Turkcell ‘should’ resolve problems
Güneş Kömürcüler ISTANBUL - Hürriyet Daily News
DAILY NEWS photo, Hasan ALTINIŞIKThe Turkish state may intervene to resolve Turkey’s biggest mobile operator Turkcell’s managerial problems. “The Turkish government would prefer the Turkcell shareholders to agree among themselves but the capital markets board could take steps if they failed to do so.” Deputy Prime Minister Ali Babacan said during a live interview with a Turkish broadcaster yesterday.
Babacan underlined that Turkell was not a state-run company. “Therefore it appears that Turkcell needed to resolve its managerial problems at first glance without state intervention. The state, however, is interested in the company a lot as Turkcell is a publicly traded company. We need to protect the rights of small investors. Secondly, Turkcell operates in the telecom industry, which is regulated strictly by the state. Lastly but not least importantly, Turkcell is the market leader and quite big in global terms,” Babacan said.
The company’s annual general meeting could not be convened on May 22 due to the lack of a quorum amid continuing disagreements between shareholders. Turkcell was able to agree neither on new members of the board nor on dividend paying.
“Turkcell partners should resolve their problems and appoint their board members as soon as possible, which is our first preference. If not, we will not allow Turkcell to be without a board. If they do not resolve the issue the state will certainly intervene until the partners agree,” Babacan added.
Turkey’s Capital Markets Board (SPK) had previously appointed three independent board members, including two former ministers, to Turkcell, following a long-running shareholder dispute.
Dispute between partners
The Nordic TeliaSonera has the largest direct and indirect stake in Turkcell, amounting to 37 percent, but Turkish Çukurova controls Turkcell through a complex shareholder structure.
TeliaSonera’s dispute with Çukurova dates back to 2005 when the Swedish group agreed to buy Çukurova’s stake in Turkcell for $3.1 billion.
Çukurova backed out of the deal, leaving TeliaSonera to try and force it to cough up the shares and seek damages. Çukurova’s efforts to keep itself afloat and regain full control of its stake in Turkcell are now in limbo after a handful of international court rulings.

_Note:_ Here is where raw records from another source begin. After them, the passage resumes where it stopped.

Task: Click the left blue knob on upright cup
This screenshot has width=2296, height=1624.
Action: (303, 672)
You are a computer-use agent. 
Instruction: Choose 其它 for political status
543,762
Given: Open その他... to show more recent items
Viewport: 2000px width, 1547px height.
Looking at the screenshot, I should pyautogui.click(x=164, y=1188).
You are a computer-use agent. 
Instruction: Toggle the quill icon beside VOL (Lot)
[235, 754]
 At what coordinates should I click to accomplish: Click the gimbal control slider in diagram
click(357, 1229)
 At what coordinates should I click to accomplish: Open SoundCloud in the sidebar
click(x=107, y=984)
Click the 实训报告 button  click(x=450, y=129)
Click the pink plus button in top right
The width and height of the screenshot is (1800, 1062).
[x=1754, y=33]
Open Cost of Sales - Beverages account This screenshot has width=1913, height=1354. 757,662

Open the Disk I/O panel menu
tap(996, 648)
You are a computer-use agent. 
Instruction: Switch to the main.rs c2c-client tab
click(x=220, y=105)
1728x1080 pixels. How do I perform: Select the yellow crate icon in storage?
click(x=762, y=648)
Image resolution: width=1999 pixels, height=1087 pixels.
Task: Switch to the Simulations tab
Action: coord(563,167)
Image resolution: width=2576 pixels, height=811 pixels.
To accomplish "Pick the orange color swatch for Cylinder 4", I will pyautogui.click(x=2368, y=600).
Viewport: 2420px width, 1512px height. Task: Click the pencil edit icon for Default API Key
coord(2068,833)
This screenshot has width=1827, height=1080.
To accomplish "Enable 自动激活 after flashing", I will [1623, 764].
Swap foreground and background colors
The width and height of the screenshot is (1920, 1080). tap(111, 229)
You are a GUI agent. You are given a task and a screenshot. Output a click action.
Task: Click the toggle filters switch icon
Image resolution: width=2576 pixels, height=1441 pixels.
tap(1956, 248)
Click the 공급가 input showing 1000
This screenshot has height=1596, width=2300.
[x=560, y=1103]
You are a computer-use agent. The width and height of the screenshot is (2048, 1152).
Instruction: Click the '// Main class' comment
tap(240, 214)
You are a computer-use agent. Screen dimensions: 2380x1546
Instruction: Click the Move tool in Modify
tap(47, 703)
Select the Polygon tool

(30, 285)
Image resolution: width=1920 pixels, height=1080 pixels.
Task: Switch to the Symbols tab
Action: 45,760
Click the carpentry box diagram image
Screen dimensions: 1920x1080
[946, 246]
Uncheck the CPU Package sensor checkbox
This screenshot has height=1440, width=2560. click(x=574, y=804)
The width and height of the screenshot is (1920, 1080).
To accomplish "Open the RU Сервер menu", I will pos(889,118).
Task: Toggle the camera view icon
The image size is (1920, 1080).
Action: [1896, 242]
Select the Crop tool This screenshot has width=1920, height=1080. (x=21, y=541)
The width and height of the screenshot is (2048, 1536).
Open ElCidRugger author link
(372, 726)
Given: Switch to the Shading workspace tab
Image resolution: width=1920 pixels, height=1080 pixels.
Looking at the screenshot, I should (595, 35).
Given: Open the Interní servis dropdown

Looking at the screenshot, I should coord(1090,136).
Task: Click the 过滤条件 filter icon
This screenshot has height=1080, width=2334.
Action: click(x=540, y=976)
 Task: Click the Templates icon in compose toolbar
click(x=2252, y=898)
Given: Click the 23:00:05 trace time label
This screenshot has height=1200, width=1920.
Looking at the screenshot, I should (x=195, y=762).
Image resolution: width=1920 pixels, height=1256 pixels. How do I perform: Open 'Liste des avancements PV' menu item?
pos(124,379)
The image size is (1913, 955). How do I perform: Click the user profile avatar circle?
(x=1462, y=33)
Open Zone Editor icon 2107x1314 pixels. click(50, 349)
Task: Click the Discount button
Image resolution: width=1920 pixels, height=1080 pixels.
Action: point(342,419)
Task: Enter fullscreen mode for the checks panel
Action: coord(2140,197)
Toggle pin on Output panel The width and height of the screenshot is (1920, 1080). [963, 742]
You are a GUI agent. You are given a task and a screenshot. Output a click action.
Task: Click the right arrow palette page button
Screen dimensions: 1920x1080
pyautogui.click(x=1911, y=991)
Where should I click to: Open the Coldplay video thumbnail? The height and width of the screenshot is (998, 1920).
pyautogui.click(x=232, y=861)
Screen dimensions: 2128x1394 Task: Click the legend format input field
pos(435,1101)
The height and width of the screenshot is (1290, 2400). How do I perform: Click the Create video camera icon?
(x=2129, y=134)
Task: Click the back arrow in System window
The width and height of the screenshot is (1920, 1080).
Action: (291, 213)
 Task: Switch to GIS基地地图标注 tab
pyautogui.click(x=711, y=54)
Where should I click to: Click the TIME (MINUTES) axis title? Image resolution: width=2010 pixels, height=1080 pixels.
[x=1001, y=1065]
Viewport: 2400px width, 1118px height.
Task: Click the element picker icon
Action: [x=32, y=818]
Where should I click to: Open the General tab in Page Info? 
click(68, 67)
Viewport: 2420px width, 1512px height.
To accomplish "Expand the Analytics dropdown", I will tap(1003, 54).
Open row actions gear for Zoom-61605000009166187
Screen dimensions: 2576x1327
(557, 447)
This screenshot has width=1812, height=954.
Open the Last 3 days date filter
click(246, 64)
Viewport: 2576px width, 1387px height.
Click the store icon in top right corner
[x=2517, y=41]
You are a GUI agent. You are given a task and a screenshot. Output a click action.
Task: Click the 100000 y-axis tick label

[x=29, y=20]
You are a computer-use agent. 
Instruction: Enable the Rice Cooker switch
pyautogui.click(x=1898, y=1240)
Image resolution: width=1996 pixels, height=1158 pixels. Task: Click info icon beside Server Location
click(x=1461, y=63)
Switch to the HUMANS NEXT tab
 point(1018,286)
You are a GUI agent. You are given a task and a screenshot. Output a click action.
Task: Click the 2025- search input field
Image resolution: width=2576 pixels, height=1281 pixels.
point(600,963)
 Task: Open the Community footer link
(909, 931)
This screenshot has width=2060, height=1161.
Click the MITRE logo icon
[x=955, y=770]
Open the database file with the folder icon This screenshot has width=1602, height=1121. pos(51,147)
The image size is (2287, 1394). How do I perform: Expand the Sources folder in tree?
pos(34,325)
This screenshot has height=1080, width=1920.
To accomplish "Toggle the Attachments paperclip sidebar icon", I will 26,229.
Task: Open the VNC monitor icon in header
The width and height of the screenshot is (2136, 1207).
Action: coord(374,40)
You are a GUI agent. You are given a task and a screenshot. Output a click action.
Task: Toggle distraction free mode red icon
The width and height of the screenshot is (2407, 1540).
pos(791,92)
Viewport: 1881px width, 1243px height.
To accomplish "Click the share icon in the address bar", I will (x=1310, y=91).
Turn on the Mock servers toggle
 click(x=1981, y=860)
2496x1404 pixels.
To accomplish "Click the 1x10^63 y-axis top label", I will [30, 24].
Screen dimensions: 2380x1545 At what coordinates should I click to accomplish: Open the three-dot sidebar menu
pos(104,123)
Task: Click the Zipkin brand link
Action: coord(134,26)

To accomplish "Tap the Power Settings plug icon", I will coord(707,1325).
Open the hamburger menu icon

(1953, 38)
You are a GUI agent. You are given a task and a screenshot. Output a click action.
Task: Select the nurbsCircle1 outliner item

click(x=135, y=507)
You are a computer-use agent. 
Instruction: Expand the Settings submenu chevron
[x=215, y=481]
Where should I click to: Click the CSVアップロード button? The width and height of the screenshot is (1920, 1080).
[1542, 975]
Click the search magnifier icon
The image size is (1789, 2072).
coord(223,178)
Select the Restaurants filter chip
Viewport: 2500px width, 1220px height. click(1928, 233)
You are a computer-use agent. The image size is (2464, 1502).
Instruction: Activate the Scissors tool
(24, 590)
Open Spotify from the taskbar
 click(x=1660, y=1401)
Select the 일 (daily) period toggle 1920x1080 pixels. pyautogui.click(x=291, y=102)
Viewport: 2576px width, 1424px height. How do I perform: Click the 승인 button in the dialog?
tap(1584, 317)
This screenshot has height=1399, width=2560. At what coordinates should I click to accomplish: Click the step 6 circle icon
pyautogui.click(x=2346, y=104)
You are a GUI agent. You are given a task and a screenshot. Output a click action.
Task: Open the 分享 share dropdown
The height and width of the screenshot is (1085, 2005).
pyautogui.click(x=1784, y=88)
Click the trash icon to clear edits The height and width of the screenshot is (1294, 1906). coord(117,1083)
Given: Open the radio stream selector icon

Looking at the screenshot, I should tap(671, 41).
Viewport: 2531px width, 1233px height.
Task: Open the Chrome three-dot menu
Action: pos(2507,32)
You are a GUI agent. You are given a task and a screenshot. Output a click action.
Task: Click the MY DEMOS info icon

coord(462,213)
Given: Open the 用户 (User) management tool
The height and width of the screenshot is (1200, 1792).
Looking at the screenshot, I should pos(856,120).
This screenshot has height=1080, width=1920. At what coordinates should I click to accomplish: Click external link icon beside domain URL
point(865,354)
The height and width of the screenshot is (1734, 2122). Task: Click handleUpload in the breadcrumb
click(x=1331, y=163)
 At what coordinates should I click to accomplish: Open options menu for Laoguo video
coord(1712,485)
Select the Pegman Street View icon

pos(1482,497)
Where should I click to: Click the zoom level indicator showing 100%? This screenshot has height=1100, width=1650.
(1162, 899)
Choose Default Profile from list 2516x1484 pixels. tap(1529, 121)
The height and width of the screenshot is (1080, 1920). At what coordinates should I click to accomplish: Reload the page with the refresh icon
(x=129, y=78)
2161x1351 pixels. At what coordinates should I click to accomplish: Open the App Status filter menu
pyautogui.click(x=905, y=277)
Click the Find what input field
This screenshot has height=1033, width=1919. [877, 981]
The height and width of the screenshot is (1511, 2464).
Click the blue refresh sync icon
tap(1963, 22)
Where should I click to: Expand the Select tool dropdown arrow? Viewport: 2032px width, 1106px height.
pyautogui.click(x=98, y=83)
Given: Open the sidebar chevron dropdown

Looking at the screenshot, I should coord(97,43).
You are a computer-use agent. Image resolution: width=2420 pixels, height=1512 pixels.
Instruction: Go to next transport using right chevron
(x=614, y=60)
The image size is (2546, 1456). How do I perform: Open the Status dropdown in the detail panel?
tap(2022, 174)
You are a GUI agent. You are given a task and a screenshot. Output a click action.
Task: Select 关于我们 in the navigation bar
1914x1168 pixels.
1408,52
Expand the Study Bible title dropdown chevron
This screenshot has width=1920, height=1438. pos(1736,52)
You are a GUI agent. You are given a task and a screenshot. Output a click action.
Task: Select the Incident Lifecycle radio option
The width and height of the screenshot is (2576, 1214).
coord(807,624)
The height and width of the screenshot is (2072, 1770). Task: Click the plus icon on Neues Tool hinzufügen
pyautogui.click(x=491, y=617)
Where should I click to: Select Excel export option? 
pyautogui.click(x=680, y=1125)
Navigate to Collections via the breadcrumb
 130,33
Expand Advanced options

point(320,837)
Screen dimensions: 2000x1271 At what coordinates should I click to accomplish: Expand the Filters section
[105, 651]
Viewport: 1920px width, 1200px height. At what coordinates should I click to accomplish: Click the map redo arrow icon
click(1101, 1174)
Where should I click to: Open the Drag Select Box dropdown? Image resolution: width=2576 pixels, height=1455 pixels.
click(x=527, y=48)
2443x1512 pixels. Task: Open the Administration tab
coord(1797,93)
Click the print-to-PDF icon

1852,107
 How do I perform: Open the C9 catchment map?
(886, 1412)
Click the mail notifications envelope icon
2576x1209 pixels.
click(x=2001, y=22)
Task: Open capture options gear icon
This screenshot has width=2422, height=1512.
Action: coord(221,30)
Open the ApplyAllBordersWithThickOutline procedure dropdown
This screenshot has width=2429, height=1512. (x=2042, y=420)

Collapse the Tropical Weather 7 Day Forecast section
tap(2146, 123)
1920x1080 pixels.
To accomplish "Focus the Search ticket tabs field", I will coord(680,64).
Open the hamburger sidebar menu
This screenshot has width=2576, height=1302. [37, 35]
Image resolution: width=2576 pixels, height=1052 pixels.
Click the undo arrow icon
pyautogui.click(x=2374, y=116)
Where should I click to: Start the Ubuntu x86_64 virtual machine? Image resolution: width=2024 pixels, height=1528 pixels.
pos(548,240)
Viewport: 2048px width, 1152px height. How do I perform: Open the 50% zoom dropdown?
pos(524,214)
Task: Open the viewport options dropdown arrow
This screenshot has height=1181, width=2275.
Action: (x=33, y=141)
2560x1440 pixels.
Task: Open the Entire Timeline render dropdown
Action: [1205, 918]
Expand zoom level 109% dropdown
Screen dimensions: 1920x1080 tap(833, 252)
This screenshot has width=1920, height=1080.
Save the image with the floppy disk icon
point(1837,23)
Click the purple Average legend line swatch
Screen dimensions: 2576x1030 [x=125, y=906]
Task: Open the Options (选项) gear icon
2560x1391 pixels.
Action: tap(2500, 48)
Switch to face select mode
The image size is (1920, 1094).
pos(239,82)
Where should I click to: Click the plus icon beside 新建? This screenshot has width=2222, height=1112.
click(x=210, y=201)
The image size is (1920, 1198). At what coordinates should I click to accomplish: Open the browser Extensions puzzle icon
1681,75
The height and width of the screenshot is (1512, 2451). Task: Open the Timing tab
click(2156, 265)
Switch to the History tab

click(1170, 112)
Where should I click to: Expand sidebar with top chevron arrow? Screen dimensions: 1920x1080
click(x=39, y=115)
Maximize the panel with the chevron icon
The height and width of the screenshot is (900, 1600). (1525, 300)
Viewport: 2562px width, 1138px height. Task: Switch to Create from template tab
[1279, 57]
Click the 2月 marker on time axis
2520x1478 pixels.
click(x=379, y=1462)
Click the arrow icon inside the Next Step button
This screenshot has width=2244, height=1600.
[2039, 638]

The 13.8 percent stake in Turkcell was seized by Russia’s Alfa Group, another major player in Turkcell, after Çukurova defaulted on a $1.7 billion loan. A London court in January ruled Çukurova could recover the stake if it repayed Alfa, including interest, but any signs of further weakness in the company’s finances may increase the likelihood it will not be able to do so.